Volkswagen re-starts Europe's largest car factory in Wolfsburg after coronavirus COVID-19 shutdown

Volkswagen Group, which owns the Skoda, Audi, Bentley, Porsche, and Seat brands, is also re-starting production in Portugal, Spain, Russia, South Africa, the Czech Republic, and South America this week. 

Volkswagen re-starts Europe's largest car factory in Wolfsburg after coronavirus COVID-19 shutdown
Image courtesy: Reuters

Frankfurt: Volkswagen the world`s largest carmaker by sales, resumed work at its biggest factory in Wolfsburg, Germany, on Monday even as inventory levels across the industry continue to build up as the coronavirus pandemic saps demand. Encouraged by a fall in infection rates, Germany eased lockdown rules and carmakers are relying on the country`s ability to trace and contain the coronavirus to put Europe`s largest economy back to work.

Volkswagen Group, which owns the Skoda, Audi, Bentley, Porsche, and Seat brands, is also re-starting production in Portugal, Spain, Russia, South Africa, the Czech Republic and South America this week. Its plans mirror moves by rivals Renault, Peugeot, and FiatChrysler.

FiatChrysler will open its Sevel plant in central Italy on Monday, with plans to resume production at a rate of between 70%-80%.

Hyundai Motor Co ramped up domestic production after South Korea got a grip on the coronavirus, only to find that its cars were sitting in US ports because global demand has taken a severe hit due to the pandemic.

In Wolfsburg, around 8,000 workers started building cars again on Monday, including the Volkswagen Golf. This week 1,400 cars will be built, followed by 6,000 cars in a fortnight, Volkswagen said.

Production capacity in the Wolfsburg plant will be at around 10%-15% to begin with, and reach around 40% of pre-crisis levels in the week after, Andreas Tostmann, Volkswagen brand`s board member responsible for production, told Reuters.
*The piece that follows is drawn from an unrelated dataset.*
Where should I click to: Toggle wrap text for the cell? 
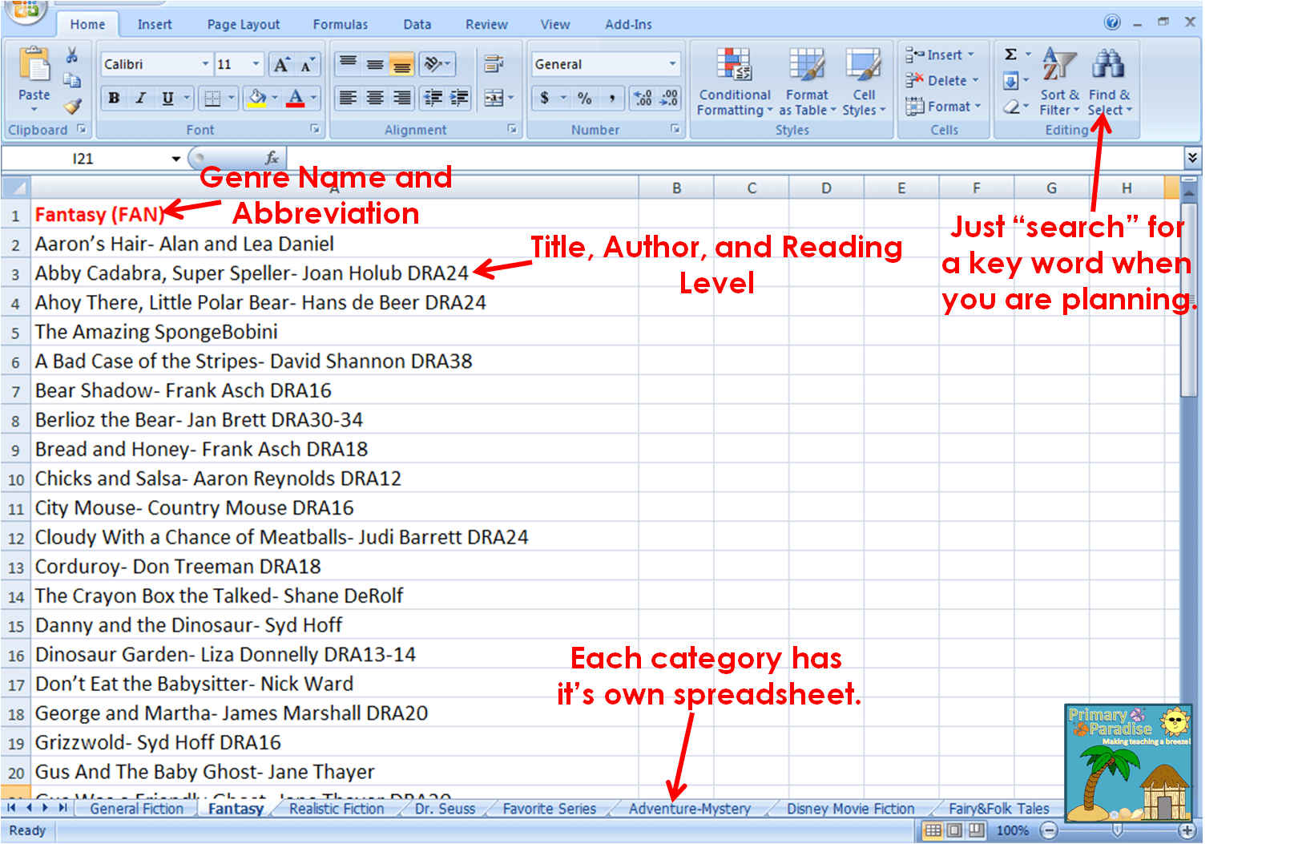point(494,64)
"The restart of Europe`s biggest car factory after weeks of standstill is an important symbol for our employees, our dealers, suppliers, the German economy and for Europe," Tostmann said.
Volkswagen has overhauled its procedures to include extra hygiene measures. Workers are told to measure their temperature and to get changed into their overalls at home, to prevent crowding in factory changing rooms.
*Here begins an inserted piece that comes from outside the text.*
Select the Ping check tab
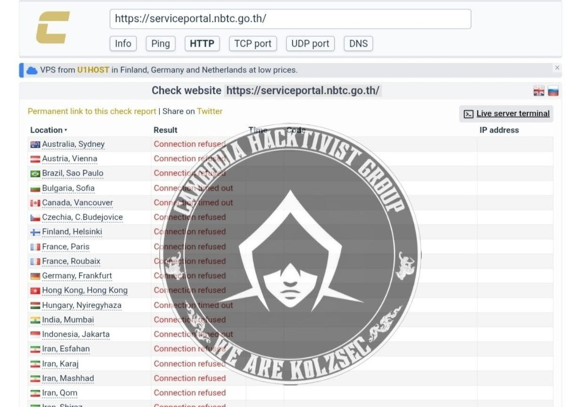This screenshot has height=407, width=581. (160, 44)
Extra markings have been put on the factory floor so that workers are better able to adhere to a 1.5 metre social distancing rule, and extra time is provided so that employees can disinfect their tools and surfaces, Volkswagen said.
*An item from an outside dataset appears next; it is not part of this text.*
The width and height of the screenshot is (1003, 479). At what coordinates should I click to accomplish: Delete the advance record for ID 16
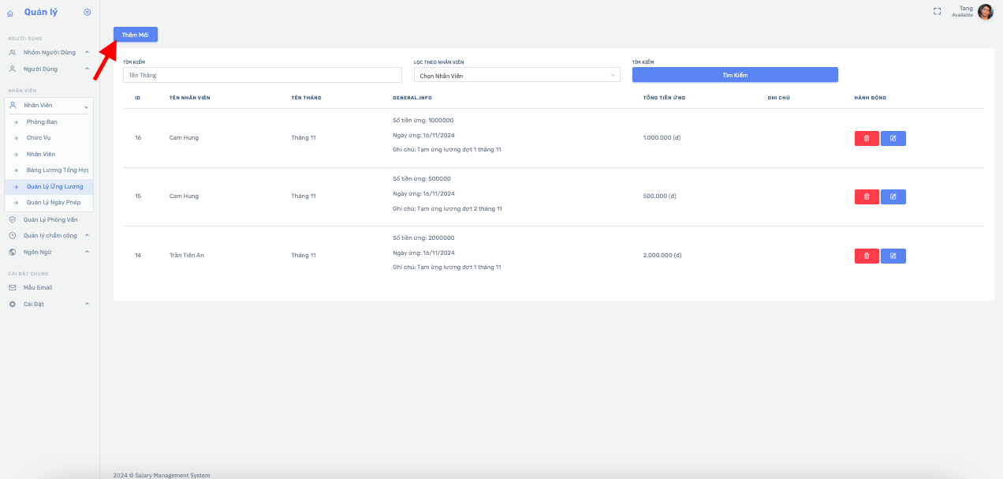tap(867, 138)
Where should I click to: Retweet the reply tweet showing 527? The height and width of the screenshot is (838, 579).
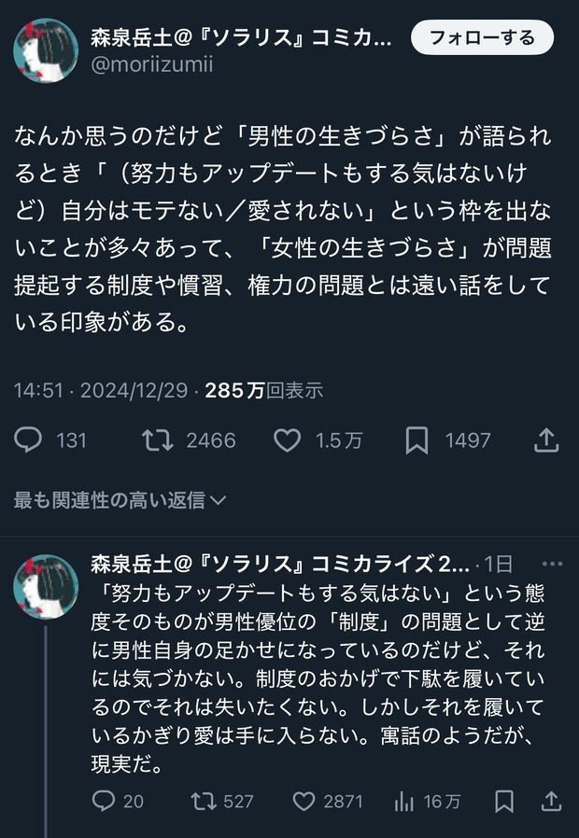tap(201, 801)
Volkswagen began producing components in Braunschweig, Kassel, Salzgitter, and Hanover in early April and resumed car manufacturing in Zwickau and Bratislava on April 20 and in Chemnitz on April 23.

From May 3 Volkswagen plans to restart production in Chattanooga in the United States. 

Volkswagen is still working to whittle down inventory levels from before the crisis, the carmaker said. It is pegging its hopes on rekindled demand as public life resumes in many parts of Europe.

Volkswagen said that around 70% of its dealerships in Germany had reopened as of last week.